Posterior Predictive Checks
Does the model fit?
You’ve chosen a prior, computed the posterior, maybe even compared models. But there’s a question you haven’t asked: does the model actually fit the data?
Frequentists check model fit with residual plots, Q-Q plots, and goodness-of-fit tests. Bayesians have their own tool: posterior predictive checks (PPCs).
The idea is beautifully simple: if your model is correct, then data simulated from it should look like the real data. If they don’t, something is wrong.
How it works
The posterior predictive distribution generates “fake data” from your fitted model:
- Draw \(\theta^*\) from the posterior \(p(\theta \mid \mathbf{y})\)
- Generate \(\mathbf{y}^{\text{rep}} \sim p(\mathbf{y} \mid \theta^*)\)
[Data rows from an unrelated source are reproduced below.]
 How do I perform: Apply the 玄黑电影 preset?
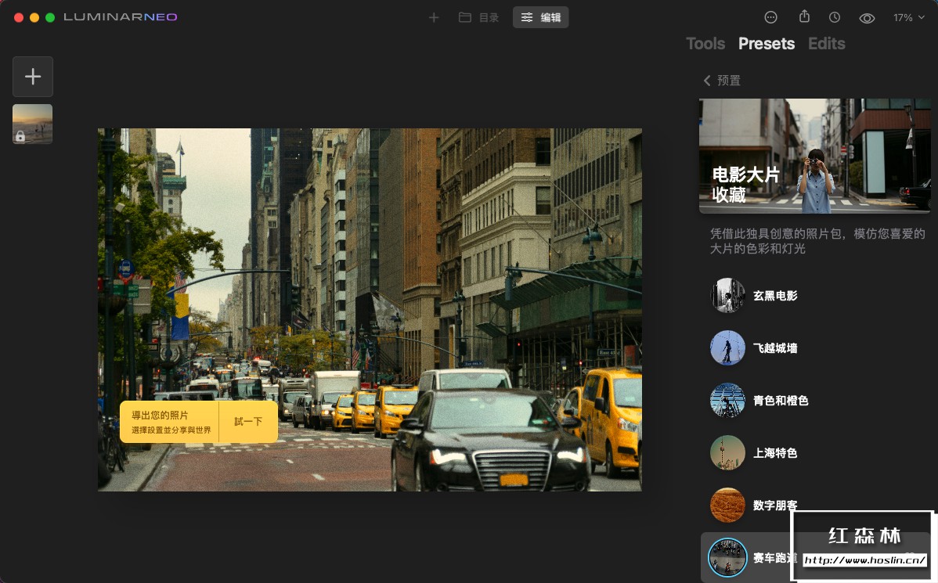pos(774,296)
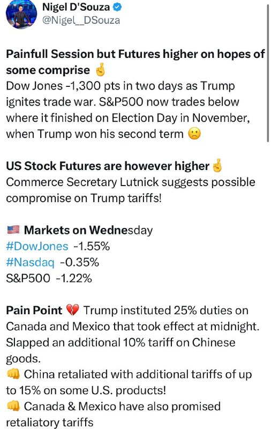271x429 pixels.
Task: Click the crossed fingers emoji after 'comprise'
Action: (x=100, y=70)
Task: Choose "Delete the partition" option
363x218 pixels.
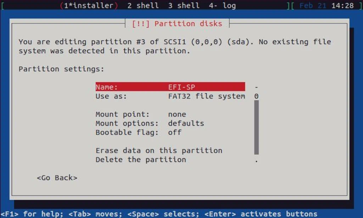Action: 141,160
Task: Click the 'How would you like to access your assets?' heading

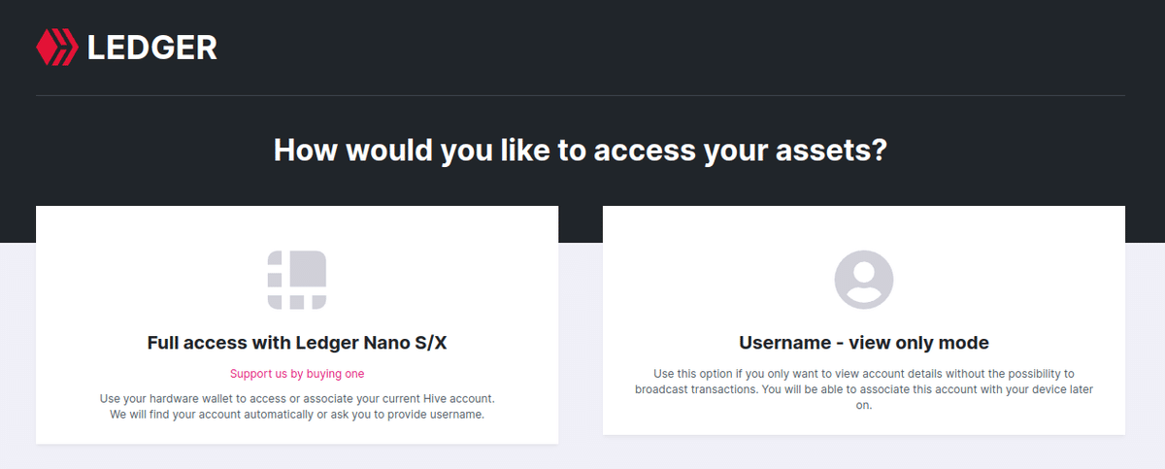Action: click(x=581, y=151)
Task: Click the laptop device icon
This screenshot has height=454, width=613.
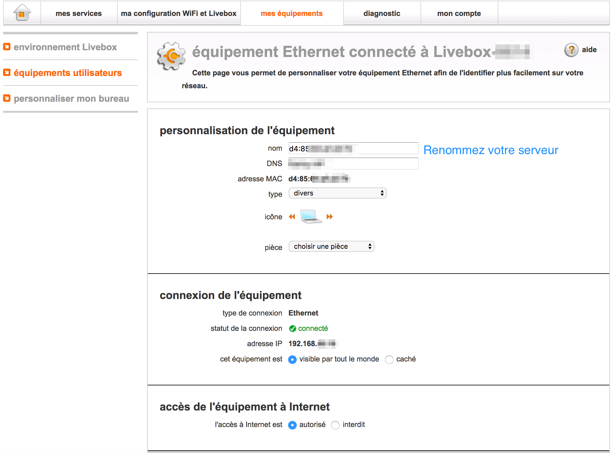Action: tap(310, 216)
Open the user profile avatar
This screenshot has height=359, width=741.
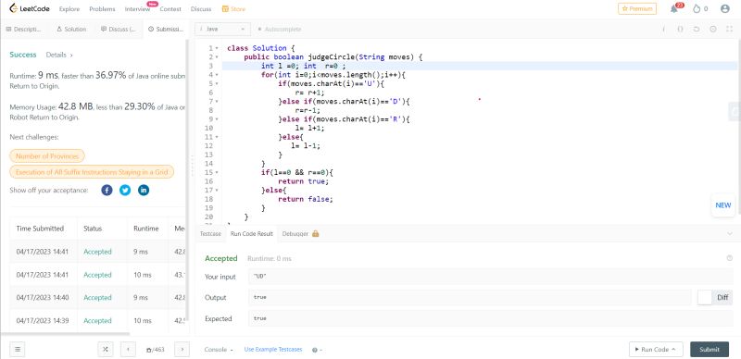point(725,9)
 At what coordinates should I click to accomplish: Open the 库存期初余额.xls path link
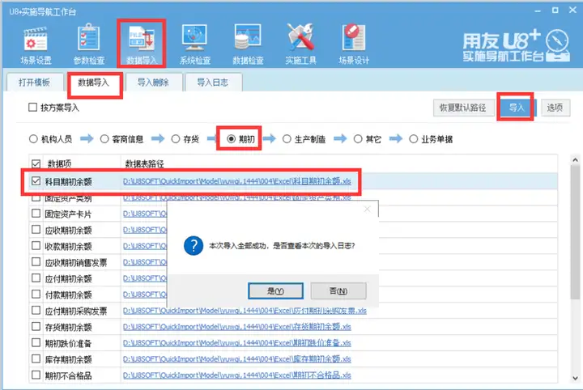click(x=236, y=358)
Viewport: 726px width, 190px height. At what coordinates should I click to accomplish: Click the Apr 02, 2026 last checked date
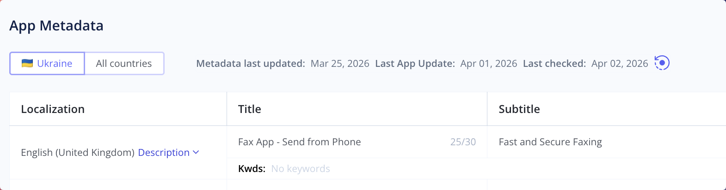click(620, 63)
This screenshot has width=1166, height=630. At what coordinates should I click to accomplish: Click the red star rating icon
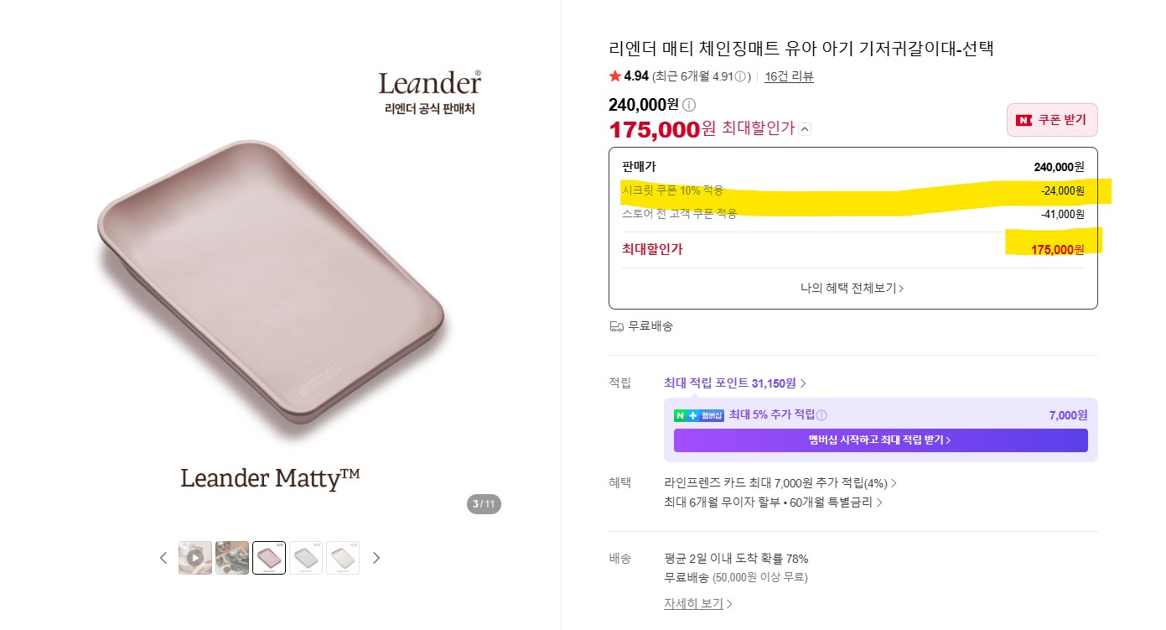(x=615, y=76)
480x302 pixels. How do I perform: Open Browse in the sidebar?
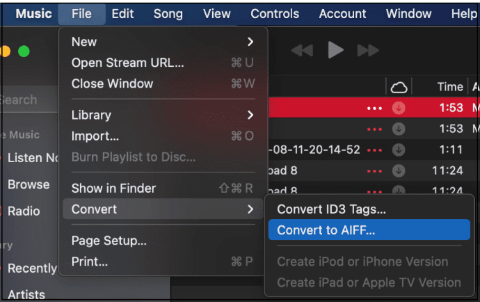29,184

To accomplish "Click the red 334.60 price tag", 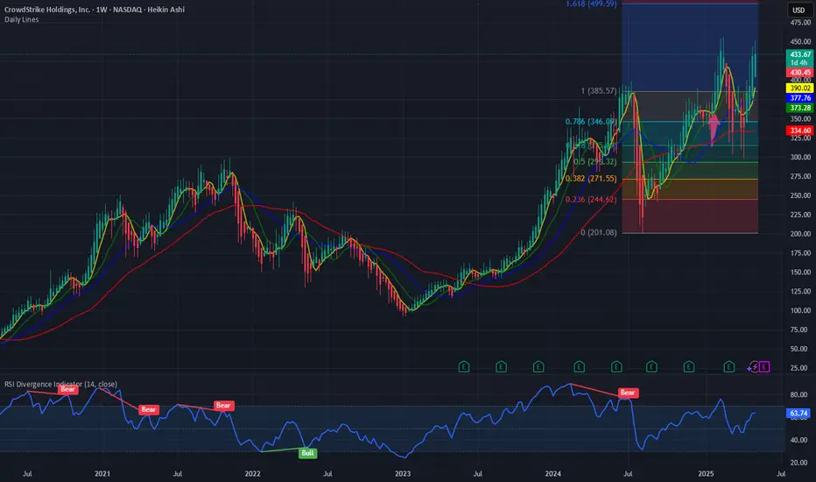I will (x=800, y=131).
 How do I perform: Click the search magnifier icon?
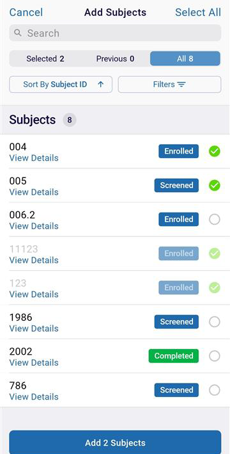pos(18,33)
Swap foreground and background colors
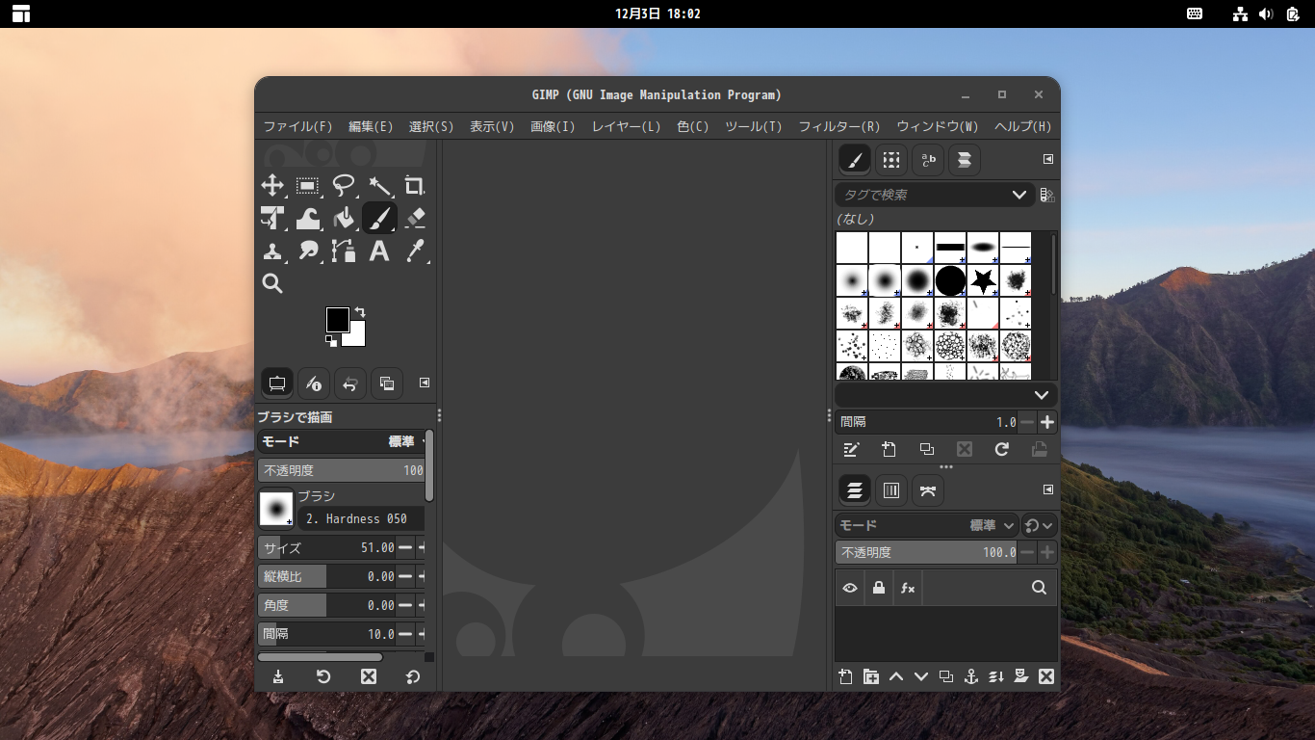Image resolution: width=1315 pixels, height=740 pixels. tap(360, 312)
- Repeat many times to get many replicated datasets
Each \(\mathbf{y}^{\text{rep}}\) is a dataset that could have been generated by the model, given what you learned from the data. If the model is right, the real data should look like a “typical” replicated dataset.
To make this concrete, pick a test statistic \(T\) — anything that captures a feature you care about (the max, the skewness, the standard deviation) — and compare:
\[ T(\mathbf{y}^{\text{obs}}) \quad \text{vs} \quad T(\mathbf{y}^{\text{rep}}_1),\; T(\mathbf{y}^{\text{rep}}_2),\; \ldots \]
The posterior predictive p-value is:
\[ p_{pp} = P\!\left(T(\mathbf{y}^{\text{rep}}) \geq T(\mathbf{y}^{\text{obs}})\right) \]
If \(p_{pp}\) is near 0 or 1, the observed statistic is extreme relative to what the model predicts — evidence of model misfit.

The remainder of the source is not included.